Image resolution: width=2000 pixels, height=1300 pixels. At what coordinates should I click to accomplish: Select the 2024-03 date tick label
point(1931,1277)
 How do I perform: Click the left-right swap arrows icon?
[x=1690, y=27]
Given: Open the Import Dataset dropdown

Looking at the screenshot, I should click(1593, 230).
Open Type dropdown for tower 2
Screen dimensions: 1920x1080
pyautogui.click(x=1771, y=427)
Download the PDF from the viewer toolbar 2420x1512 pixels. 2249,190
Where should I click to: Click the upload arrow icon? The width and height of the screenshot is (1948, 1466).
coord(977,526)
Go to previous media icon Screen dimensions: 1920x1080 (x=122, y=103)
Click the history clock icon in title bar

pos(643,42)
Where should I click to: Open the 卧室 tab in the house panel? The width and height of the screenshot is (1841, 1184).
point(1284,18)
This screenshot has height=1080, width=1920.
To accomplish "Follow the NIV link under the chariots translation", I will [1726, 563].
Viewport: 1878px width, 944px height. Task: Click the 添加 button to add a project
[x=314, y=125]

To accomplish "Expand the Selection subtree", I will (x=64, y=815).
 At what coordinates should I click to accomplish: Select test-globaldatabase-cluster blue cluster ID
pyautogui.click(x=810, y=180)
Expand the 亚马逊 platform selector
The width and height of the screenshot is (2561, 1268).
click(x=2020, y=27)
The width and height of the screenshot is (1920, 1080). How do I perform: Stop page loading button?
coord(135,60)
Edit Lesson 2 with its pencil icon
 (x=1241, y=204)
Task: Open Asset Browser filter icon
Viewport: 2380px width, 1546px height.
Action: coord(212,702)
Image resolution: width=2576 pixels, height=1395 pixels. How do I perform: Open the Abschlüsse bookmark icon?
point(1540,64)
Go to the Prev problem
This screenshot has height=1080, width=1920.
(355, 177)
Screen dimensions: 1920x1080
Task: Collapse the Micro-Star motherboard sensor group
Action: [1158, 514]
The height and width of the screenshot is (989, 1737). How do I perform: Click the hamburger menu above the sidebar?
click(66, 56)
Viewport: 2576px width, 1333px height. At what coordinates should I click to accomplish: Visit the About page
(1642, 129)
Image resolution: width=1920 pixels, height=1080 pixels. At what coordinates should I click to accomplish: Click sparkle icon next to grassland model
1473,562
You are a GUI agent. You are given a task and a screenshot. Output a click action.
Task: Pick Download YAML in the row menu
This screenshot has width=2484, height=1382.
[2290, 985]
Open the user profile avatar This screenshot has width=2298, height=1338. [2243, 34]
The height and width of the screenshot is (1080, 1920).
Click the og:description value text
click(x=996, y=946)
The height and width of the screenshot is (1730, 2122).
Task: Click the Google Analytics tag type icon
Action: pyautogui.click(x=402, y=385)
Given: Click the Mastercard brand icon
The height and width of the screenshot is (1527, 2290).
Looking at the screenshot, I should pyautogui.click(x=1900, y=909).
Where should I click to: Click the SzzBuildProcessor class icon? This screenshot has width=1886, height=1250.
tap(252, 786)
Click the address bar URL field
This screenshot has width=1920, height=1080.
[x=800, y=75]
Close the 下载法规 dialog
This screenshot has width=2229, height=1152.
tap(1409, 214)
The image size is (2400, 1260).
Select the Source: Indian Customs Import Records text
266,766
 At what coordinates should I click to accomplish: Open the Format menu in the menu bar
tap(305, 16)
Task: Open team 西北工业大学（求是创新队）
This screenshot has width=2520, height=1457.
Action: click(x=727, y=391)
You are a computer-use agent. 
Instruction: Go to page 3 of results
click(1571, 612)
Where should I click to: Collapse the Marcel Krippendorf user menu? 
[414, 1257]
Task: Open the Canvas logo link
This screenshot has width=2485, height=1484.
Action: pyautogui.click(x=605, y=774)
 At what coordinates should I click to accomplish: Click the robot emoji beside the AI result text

• **Exercise**
Output each line exactly, from the first line of the data down to the line that contains "Task: Open Asset Browser filter icon", both included.

• **Answer below**
Image resolution: width=2000 pixels, height=1300 pixels. At what coordinates should I click to accomplish: Select the 2024-03 date tick label
point(1931,1277)
 How do I perform: Click the left-right swap arrows icon?
[x=1690, y=27]
Given: Open the Import Dataset dropdown

Looking at the screenshot, I should click(1593, 230).
Open Type dropdown for tower 2
Screen dimensions: 1920x1080
pyautogui.click(x=1771, y=427)
Download the PDF from the viewer toolbar 2420x1512 pixels. 2249,190
Where should I click to: Click the upload arrow icon? The width and height of the screenshot is (1948, 1466).
coord(977,526)
Go to previous media icon Screen dimensions: 1920x1080 (x=122, y=103)
Click the history clock icon in title bar

pos(643,42)
Where should I click to: Open the 卧室 tab in the house panel? The width and height of the screenshot is (1841, 1184).
point(1284,18)
This screenshot has height=1080, width=1920.
To accomplish "Follow the NIV link under the chariots translation", I will [1726, 563].
Viewport: 1878px width, 944px height. Task: Click the 添加 button to add a project
[x=314, y=125]

To accomplish "Expand the Selection subtree", I will (x=64, y=815).
 At what coordinates should I click to accomplish: Select test-globaldatabase-cluster blue cluster ID
pyautogui.click(x=810, y=180)
Expand the 亚马逊 platform selector
The width and height of the screenshot is (2561, 1268).
click(x=2020, y=27)
The width and height of the screenshot is (1920, 1080). How do I perform: Stop page loading button?
coord(135,60)
Edit Lesson 2 with its pencil icon
 (x=1241, y=204)
Task: Open Asset Browser filter icon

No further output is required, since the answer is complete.